Un bufera si è abbattuta ieri mattina sul mondo della scuola e della pubblica istruzione calabrese. Dieci persone arrestate dai carabinieri e altre 13 indagate a piede libero questa mattina.
L’operazione – scrive Il Reggino – è scattata alle prime luci dell’alba nelle province di Vibo Valentia, Cosenza, Catanzaro, Reggio Calabria e Napoli dove militari del Nucleo Investigativo del Comando Provinciale di Vibo Valentia, con l’ausilio di personale dei reparti arma territorialmente competenti e il supporto aereo fornito dall’8° Nucleo Elicotteri Carabinieri.
NOMI IMPORTANTI
Circolano nomi importanti, perché riguardano personaggi che ricoprono o hanno ricoperto incarichi di primissimo piano nel mondo dell’istruzione calabrese.

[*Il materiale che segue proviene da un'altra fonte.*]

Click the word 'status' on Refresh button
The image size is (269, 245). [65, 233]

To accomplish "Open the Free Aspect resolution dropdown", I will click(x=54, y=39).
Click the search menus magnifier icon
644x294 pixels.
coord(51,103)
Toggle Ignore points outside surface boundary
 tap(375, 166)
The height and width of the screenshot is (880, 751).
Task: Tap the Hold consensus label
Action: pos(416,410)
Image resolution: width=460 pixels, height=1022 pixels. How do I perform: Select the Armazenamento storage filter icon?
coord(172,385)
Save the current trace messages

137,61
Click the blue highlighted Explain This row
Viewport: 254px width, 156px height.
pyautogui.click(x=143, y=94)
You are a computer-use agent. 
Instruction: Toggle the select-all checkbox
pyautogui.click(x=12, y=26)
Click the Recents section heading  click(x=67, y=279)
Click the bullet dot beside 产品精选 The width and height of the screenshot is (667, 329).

L’ordinanza di misura cautelare è stata emessa dal gip di Vibo Valentia nei confronti di 10 soggetti (8 in carcere, 2 agli arresti domiciliari).
Sono ritenuti responsabili in concorso, a vario titolo, di associazione a delinquere, corruzione, falso in atti destinati all’A.G., falso in atto pubblico, abuso d’ufficio e auto-riciclaggio.
Nel corso dell’attività di esecuzione delle misure cautelari, poste sotto sequestro con decreto d’urgenza 19 società, operanti nel settore dell’Istruzione: valore stimato in 7 milioni di euro.
IN CARCERE UN NOTO DIRIGENTE
Fra le persone finite in carcere l’ex dirigente dell’Ufficio scolastico di Reggio Calabria, P.M.. E’ accusato di essere uno dei promotori dell’associazione per delinquere insieme al figlio Christian.
Fra gli indagati a piede libero, invece, vi è l’attuale dirigente generale dell’Ufficio scolastico regionale, RMC, che non risponde, però, di associazione per delinquere.